Deux mois après la grâce présidentielle accordée à Moussa Dadis Camara, ex-chef de la junte guinéenne, une délégation de la Cour pénale internationale (CPI) est en mission à Conakry. Cette visite, qui s’inscrit dans le cadre du suivi du procès du massacre du 28 septembre 2009, intervient dans un contexte particulièrement sensible, marqué par l’inquiétude des familles de victimes et des défenseurs des droits humains.
Comme chaque année, la CPI évalue sur le terrain l’évolution du procès relatif aux événements survenus dans le stade du 28-Septembre, où plus de 150 personnes ont été tuées et des dizaines de femmes violées lors d’une répression sanglante. Bien que ce suivi régulier vise à s’assurer de l’engagement des autorités guinéennes en matière de justice, la récente grâce accordée à Dadis Camara — condamné pour crimes contre l’humanité — jette une ombre sur la sincérité du processus judiciaire. Cette décision soulève des interrogations sur la volonté réelle de l’État guinéen de rendre justice.
La Guinée avait pourtant suscité l’espoir en lançant enfin, en 2022, le procès tant attendu, après treize années d’attente. La présence du procureur de la CPI, Karim Khan, lors de l’ouverture des audiences, symbolisait un appui fort de la communauté internationale. Un mémorandum d’accord signé à l’époque avec le président de transition Mamadi Doumbouya garantissait que toute obstruction grave au bon déroulement du procès pourrait entraîner une reprise en main du dossier par la CPI.

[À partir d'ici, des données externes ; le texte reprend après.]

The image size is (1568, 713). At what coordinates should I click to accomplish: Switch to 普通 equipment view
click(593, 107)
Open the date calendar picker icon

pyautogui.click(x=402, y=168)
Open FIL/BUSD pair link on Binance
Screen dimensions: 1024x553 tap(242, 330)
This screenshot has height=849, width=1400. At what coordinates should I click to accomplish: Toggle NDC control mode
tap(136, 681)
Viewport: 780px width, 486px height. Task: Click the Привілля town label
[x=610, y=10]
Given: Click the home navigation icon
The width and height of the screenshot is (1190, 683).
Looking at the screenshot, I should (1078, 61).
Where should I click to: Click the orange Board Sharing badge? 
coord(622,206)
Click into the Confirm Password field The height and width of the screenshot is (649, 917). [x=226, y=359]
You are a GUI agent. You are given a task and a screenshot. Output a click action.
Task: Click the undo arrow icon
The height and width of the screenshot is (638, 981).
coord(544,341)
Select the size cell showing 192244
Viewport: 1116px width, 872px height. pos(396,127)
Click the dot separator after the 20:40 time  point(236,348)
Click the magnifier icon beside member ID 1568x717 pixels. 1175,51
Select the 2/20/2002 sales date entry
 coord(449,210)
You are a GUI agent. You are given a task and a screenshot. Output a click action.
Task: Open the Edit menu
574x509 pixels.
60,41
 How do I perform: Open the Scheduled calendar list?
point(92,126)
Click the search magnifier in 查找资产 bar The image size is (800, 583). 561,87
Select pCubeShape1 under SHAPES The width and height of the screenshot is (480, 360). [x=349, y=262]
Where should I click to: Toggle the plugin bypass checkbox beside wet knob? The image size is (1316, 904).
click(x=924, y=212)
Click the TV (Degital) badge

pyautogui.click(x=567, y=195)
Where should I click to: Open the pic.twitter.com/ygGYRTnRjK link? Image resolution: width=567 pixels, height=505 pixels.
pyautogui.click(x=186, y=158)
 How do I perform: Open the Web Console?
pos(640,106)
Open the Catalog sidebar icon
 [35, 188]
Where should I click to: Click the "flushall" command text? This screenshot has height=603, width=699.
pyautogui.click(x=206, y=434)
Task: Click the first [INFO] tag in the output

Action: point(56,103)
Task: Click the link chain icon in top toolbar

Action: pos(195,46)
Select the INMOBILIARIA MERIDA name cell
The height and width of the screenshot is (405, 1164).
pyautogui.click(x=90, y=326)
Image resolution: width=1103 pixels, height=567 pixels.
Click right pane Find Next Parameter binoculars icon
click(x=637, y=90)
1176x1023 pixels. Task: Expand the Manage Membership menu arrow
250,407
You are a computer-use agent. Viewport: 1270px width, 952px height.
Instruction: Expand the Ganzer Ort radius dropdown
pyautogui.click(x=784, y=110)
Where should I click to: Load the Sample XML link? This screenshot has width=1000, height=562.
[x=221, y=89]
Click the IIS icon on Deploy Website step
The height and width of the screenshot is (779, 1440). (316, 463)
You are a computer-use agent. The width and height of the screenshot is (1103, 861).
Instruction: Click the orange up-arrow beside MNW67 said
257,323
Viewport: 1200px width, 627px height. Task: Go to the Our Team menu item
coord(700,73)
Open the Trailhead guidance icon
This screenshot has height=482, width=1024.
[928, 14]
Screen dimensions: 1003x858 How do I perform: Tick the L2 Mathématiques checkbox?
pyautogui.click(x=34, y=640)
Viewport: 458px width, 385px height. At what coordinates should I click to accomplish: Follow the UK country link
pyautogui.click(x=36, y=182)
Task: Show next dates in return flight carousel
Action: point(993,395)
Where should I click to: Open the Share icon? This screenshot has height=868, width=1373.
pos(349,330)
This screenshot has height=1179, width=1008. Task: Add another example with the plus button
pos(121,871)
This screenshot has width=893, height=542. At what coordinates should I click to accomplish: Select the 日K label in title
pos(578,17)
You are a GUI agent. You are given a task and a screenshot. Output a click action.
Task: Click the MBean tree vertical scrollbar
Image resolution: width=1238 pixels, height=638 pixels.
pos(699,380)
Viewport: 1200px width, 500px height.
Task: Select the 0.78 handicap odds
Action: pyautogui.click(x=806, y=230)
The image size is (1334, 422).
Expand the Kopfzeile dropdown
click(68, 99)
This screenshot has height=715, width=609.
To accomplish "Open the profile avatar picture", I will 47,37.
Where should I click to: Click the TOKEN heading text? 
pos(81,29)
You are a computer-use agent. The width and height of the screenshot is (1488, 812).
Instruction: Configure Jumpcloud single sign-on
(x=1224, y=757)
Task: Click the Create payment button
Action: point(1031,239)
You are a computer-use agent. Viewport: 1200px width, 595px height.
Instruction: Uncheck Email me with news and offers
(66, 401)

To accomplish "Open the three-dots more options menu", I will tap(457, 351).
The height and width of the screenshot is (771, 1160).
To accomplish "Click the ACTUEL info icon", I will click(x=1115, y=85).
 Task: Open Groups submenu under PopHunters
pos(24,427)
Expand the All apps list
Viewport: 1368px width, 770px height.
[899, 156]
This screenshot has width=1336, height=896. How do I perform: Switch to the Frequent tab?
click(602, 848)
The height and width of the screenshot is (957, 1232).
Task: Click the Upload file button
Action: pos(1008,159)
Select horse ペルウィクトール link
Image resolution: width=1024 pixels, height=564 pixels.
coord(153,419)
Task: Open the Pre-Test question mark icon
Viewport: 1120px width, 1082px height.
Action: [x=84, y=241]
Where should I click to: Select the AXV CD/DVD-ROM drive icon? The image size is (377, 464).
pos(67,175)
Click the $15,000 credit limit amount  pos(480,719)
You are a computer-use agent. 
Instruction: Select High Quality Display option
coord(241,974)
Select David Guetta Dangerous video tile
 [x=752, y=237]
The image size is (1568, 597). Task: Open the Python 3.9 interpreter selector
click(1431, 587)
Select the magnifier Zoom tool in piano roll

La décision de Mamadi Doumbouya de gracier Dadis Camara, officiellement pour raisons de santé, pourrait constituer une entrave à la justice, au regard de l’article 4 du mémorandum. Ce dernier prévoit expressément que la CPI peut se saisir du dossier si des mesures compromettent l’avancement des procédures. La mission en cours à Conakry aura donc pour objectif, entre autres, d’évaluer si la grâce accordée au principal accusé constitue une telle entrave.
Du côté des victimes et de leurs représentants, l’inquiétude est palpable. Pour beaucoup, la libération anticipée de Dadis Camara est perçue comme une menace directe à la crédibilité du procès. Des ONG locales et internationales craignent que cette décision politique ne soit le prélude à d’autres manœuvres visant à affaiblir le processus judiciaire. Certaines voix appellent déjà la CPI à passer à l’acte si la mission actuelle confirme un relâchement des autorités guinéennes.
Au-delà de l’affaire Dadis Camara, cette mission rappelle que la CPI continue de jouer un rôle actif en Afrique, en particulier dans les contextes où la justice nationale peine à se montrer indépendante. En Guinée, le traitement du dossier du 28-Septembre est perçu comme un test : celui de la capacité d’un pays à juger ses propres crimes, sans ingérence, mais aussi sans impunité.